The fire rescue chain saws come with a patented bullet chain designed to be used nose first without kicking back, which allows firefighters to cut a vent hole in a roof much faster and safer than is possible with a traditional chain such as the ones used to cut firewood, Phillips said.

“The bullet chain has a carbide tip shaped like a bullet that will cut through wood, sheet metal, asphalt shingles and nails, and most anything else you encounter in a roof,” Phillips said.

Those chain cutters will also slice through concrete and heavy steel in limited use situations, but the company makes other saw models designed specifically for cutting through heavy steel and concrete reinforced with steel rebar in minutes, Phillips said.

The multi-use fire rescue saws used to cut roof ventilation holes and handle other jobs on a fire scene come in two models, the 2165 and the 2171, the latter having a larger engine.

Both are available with a depth gauge, which allows firefighters to set the depth of the saw’s cut so they don’t wind up cutting the rafters and falling through the roof, Phillips said.

The company’s two other types of rescue saws include a concrete-cutting chain saw with a 16-inch bar and a diamond studded chain saw that cuts through concrete like butter. It was been used by rescue crews to extract victims in the federal building bombing in Oklahoma City in April 1995, and in the Sept. 11, 2001 terrorist attacks, he said.
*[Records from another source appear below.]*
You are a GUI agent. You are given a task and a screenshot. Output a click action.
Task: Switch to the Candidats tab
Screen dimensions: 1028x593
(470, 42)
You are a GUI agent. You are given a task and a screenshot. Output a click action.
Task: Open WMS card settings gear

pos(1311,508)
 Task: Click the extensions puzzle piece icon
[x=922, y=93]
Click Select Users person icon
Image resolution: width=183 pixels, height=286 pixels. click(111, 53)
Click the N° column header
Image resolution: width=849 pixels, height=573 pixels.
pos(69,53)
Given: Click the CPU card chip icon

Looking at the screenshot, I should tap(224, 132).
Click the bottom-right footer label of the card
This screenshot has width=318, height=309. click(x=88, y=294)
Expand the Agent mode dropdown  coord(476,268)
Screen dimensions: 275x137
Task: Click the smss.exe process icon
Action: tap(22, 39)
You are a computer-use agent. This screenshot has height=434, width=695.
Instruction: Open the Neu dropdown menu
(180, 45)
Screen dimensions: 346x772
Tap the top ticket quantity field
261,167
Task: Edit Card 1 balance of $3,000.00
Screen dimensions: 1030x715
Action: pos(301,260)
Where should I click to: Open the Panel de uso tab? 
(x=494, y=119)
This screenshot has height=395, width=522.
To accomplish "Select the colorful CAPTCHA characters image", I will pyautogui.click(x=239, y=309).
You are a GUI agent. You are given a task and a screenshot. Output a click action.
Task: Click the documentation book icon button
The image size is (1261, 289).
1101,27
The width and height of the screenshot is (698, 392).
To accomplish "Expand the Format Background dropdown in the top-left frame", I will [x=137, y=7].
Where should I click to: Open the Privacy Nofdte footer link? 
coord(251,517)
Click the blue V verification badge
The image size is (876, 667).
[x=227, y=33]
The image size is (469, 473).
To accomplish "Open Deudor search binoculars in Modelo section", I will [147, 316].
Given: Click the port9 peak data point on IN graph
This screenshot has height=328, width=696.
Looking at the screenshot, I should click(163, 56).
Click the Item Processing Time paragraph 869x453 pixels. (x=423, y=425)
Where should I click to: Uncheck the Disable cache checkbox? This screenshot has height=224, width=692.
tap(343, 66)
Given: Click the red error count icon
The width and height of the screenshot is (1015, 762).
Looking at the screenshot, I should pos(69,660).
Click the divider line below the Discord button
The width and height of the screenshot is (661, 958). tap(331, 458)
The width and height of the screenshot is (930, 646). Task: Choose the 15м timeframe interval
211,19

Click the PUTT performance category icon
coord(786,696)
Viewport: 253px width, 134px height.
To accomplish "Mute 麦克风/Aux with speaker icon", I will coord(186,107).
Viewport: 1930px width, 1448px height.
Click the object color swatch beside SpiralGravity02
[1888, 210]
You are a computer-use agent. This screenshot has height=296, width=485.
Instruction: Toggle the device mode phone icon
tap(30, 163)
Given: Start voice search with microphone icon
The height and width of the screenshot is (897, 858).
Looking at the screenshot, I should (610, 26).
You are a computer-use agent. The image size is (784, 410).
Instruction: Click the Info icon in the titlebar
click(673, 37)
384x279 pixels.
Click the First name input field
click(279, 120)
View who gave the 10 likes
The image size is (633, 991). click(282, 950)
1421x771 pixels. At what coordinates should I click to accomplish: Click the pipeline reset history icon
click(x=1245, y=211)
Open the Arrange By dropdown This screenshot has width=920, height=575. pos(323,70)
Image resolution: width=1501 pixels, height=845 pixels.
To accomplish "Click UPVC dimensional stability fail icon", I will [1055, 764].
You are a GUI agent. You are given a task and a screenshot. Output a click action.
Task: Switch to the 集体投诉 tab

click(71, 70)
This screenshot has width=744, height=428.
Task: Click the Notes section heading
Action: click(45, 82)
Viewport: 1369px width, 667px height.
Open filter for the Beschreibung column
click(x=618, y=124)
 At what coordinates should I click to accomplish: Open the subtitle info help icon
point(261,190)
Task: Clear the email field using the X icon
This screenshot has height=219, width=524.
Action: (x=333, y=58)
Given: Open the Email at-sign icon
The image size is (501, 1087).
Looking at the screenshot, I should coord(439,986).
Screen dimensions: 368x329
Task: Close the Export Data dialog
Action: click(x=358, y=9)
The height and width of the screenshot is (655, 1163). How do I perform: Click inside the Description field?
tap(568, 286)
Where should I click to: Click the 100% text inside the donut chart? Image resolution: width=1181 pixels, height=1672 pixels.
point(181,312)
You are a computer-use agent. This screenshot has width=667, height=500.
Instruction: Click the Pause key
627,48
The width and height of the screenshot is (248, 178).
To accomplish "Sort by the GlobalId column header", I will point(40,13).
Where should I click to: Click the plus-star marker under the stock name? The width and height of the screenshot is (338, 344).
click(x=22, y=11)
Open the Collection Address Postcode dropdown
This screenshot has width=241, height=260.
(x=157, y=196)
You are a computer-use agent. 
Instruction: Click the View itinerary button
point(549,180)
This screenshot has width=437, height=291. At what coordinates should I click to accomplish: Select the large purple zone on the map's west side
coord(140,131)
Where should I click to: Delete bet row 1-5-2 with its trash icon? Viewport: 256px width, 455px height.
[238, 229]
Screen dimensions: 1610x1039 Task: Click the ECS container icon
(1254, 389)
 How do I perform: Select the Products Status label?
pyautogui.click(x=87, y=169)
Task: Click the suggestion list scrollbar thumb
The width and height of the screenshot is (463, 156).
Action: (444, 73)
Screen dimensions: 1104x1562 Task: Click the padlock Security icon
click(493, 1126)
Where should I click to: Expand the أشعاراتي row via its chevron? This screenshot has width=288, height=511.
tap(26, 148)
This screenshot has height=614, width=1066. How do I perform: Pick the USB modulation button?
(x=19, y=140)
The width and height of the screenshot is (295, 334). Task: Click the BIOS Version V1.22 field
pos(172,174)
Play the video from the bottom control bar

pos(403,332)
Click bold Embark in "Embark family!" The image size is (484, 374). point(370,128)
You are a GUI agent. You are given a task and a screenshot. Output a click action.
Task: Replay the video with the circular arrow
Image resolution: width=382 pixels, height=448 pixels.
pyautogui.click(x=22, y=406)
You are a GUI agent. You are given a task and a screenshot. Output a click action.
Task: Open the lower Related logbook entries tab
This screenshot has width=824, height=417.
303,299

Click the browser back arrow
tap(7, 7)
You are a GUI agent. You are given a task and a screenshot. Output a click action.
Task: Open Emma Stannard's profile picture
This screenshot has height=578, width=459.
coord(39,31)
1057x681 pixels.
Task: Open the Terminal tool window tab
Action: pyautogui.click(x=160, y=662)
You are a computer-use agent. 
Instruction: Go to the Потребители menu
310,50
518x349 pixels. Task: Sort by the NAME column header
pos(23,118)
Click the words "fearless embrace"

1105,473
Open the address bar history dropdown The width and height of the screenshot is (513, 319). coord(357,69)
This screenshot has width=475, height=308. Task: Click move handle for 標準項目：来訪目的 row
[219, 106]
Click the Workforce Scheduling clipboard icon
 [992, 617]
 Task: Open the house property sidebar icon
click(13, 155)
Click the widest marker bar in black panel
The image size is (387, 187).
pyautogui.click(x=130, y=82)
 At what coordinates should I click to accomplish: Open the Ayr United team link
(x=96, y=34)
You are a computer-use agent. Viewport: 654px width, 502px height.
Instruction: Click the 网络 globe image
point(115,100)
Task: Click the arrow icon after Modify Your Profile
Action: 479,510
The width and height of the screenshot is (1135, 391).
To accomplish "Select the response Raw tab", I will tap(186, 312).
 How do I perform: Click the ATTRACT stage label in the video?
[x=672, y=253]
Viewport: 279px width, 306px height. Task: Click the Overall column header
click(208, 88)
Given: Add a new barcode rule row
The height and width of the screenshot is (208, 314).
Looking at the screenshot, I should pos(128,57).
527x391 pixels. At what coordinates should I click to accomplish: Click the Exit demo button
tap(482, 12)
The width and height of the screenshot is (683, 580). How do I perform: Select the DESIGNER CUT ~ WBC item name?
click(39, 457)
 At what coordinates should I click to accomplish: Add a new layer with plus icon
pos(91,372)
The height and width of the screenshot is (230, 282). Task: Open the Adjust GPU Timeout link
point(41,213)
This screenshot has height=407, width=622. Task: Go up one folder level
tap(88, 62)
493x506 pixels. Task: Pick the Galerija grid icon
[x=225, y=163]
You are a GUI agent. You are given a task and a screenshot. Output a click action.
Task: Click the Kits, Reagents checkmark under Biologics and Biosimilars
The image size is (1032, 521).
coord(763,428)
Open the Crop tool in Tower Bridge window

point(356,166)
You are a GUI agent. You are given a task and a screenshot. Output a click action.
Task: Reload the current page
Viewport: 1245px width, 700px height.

The third type of saw made by Cutters Edge is a circular cutoff saw with diamonds embedded in the blade and a water cooling system that keeps the blade cool and cuts down on concrete or steel dust when it is used to cut through concrete and rebar or reinforced steel such as the bullet-proof steel plating on Humvee armored vehicles used by troops in Iraq.

“This is the saw that’s in the president’s motorcade to cut through armored glass,” Phillips said. “It’s also sold to SWAT teams and to military units. It’s used by the military to extract soldiers from Humvees hit by roadside bombs in Iraq.”

The red power heads for the Cutters Edge saws are manufactured by Jonsered, which is owned by Husqvarna, Phillips said. Workers at the Baker City plant assemble the unique Cutters Edge saw components onto the power heads.

While lagging sales at some other Baker-area manufacturing companies led to layoffs of 160 workers reported by the Oregon Employment Department since the nationwide recession started creeping into Baker County last fall, Ruzich said he’s added five employees, bringing the staff at the new Cutters Edge plant to 11.

Construction of the 11,000-square-foot Cutters Edge assembly plant began last June and was completed in time for the December move from Julian.

About 30 percent of the company’s emergency rescue saws are exported to foreign countries for use by their firefighters, police and military, Ruzich said.

“As yet, we haven’t been affected by the recession, but eventually we probably will,” Ruzich said.

“The big growth engine has been homeland security and governments fighting terrorism,” said Ruzich, who came up with the idea for the unique saw blade designs after working many years as a firefighter. He founded Cutters Edge and started making saws in Southern California in 1984.

In addition to the new manufacturing and assembly plant, the Baker City site includes a separate 1-acre site complete with a two-story, 800-square-foot training building where firefighters and other rescue, police and military staff whose units purchase the saws are brought for training.

Ruzich said he recently completed talks with the city and county fire officials and has agreed to let the city place its two 40-foot fire training trailers purchased with federal Homeland Security funds on the property, where local area fire crews will use them for training.

“We offered to set up their training center here on our one acre,” Ruzich said.